* WHAT IS NEEDED
When you answer, restate the entries below without altering anything.
------------
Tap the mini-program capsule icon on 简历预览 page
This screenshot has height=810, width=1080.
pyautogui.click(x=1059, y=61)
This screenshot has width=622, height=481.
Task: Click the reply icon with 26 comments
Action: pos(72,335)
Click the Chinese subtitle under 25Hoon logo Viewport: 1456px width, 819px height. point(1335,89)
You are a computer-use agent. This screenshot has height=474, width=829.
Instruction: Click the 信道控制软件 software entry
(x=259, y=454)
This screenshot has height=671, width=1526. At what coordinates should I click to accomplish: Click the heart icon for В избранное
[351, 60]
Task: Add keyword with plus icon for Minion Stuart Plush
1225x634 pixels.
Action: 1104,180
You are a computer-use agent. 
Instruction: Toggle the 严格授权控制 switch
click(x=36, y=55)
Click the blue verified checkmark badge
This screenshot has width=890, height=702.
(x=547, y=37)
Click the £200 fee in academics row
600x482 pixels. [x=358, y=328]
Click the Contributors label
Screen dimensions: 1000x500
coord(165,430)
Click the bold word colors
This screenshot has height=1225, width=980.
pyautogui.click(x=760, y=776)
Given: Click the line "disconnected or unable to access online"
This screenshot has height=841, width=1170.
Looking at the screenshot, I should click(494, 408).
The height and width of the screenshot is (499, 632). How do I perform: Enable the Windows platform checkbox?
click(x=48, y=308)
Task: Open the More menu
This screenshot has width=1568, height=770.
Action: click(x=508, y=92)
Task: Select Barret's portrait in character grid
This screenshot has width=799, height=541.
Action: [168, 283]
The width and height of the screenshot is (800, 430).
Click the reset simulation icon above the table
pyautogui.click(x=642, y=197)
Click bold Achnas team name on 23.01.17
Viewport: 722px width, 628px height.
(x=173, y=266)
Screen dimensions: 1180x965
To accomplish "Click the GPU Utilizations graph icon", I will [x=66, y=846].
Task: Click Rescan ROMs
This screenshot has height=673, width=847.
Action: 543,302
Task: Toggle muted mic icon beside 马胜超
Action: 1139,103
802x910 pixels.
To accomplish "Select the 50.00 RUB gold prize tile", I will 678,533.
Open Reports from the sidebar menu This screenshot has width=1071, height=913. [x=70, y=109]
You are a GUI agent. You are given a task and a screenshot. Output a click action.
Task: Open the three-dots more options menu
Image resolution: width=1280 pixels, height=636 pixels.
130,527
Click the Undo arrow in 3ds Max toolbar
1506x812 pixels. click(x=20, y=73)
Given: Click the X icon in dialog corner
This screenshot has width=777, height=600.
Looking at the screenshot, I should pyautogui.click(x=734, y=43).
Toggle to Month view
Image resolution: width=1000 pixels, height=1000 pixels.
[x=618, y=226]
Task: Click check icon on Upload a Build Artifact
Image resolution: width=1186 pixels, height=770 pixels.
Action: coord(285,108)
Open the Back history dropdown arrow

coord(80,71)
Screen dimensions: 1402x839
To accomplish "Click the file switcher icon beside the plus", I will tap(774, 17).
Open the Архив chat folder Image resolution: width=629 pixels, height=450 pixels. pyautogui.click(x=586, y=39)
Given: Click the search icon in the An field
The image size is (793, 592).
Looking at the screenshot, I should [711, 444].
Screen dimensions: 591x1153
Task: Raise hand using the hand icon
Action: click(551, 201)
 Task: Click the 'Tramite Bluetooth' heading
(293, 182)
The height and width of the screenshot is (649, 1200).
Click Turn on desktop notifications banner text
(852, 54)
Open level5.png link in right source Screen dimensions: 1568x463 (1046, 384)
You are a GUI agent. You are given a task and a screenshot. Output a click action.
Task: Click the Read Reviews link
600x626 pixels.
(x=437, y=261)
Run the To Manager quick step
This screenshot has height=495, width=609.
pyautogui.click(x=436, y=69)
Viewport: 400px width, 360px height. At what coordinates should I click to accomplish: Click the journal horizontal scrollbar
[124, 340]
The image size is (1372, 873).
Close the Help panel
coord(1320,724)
------------
* ANSWER BOX
Tap the mini-program capsule icon on 简历预览 page
This screenshot has height=810, width=1080.
pyautogui.click(x=1059, y=61)
This screenshot has width=622, height=481.
Task: Click the reply icon with 26 comments
Action: pos(72,335)
Click the Chinese subtitle under 25Hoon logo Viewport: 1456px width, 819px height. point(1335,89)
You are a computer-use agent. This screenshot has height=474, width=829.
Instruction: Click the 信道控制软件 software entry
(x=259, y=454)
This screenshot has height=671, width=1526. At what coordinates should I click to accomplish: Click the heart icon for В избранное
[351, 60]
Task: Add keyword with plus icon for Minion Stuart Plush
1225x634 pixels.
Action: 1104,180
You are a computer-use agent. 
Instruction: Toggle the 严格授权控制 switch
click(x=36, y=55)
Click the blue verified checkmark badge
This screenshot has width=890, height=702.
(x=547, y=37)
Click the £200 fee in academics row
600x482 pixels. [x=358, y=328]
Click the Contributors label
Screen dimensions: 1000x500
coord(165,430)
Click the bold word colors
This screenshot has height=1225, width=980.
pyautogui.click(x=760, y=776)
Given: Click the line "disconnected or unable to access online"
This screenshot has height=841, width=1170.
Looking at the screenshot, I should click(494, 408).
The height and width of the screenshot is (499, 632). How do I perform: Enable the Windows platform checkbox?
click(x=48, y=308)
Task: Open the More menu
This screenshot has width=1568, height=770.
Action: click(x=508, y=92)
Task: Select Barret's portrait in character grid
This screenshot has width=799, height=541.
Action: [168, 283]
The width and height of the screenshot is (800, 430).
Click the reset simulation icon above the table
pyautogui.click(x=642, y=197)
Click bold Achnas team name on 23.01.17
Viewport: 722px width, 628px height.
(x=173, y=266)
Screen dimensions: 1180x965
To accomplish "Click the GPU Utilizations graph icon", I will [x=66, y=846].
Task: Click Rescan ROMs
This screenshot has height=673, width=847.
Action: 543,302
Task: Toggle muted mic icon beside 马胜超
Action: 1139,103
802x910 pixels.
To accomplish "Select the 50.00 RUB gold prize tile", I will 678,533.
Open Reports from the sidebar menu This screenshot has width=1071, height=913. [x=70, y=109]
You are a GUI agent. You are given a task and a screenshot. Output a click action.
Task: Open the three-dots more options menu
Image resolution: width=1280 pixels, height=636 pixels.
130,527
Click the Undo arrow in 3ds Max toolbar
1506x812 pixels. click(x=20, y=73)
Given: Click the X icon in dialog corner
This screenshot has width=777, height=600.
Looking at the screenshot, I should pyautogui.click(x=734, y=43).
Toggle to Month view
Image resolution: width=1000 pixels, height=1000 pixels.
[x=618, y=226]
Task: Click check icon on Upload a Build Artifact
Image resolution: width=1186 pixels, height=770 pixels.
Action: coord(285,108)
Open the Back history dropdown arrow

coord(80,71)
Screen dimensions: 1402x839
To accomplish "Click the file switcher icon beside the plus", I will tap(774, 17).
Open the Архив chat folder Image resolution: width=629 pixels, height=450 pixels. pyautogui.click(x=586, y=39)
Given: Click the search icon in the An field
The image size is (793, 592).
Looking at the screenshot, I should [711, 444].
Screen dimensions: 591x1153
Task: Raise hand using the hand icon
Action: click(551, 201)
 Task: Click the 'Tramite Bluetooth' heading
(293, 182)
The height and width of the screenshot is (649, 1200).
Click Turn on desktop notifications banner text
(852, 54)
Open level5.png link in right source Screen dimensions: 1568x463 (1046, 384)
You are a GUI agent. You are given a task and a screenshot. Output a click action.
Task: Click the Read Reviews link
600x626 pixels.
(x=437, y=261)
Run the To Manager quick step
This screenshot has height=495, width=609.
pyautogui.click(x=436, y=69)
Viewport: 400px width, 360px height. At what coordinates should I click to accomplish: Click the journal horizontal scrollbar
[124, 340]
The image size is (1372, 873).
Close the Help panel
coord(1320,724)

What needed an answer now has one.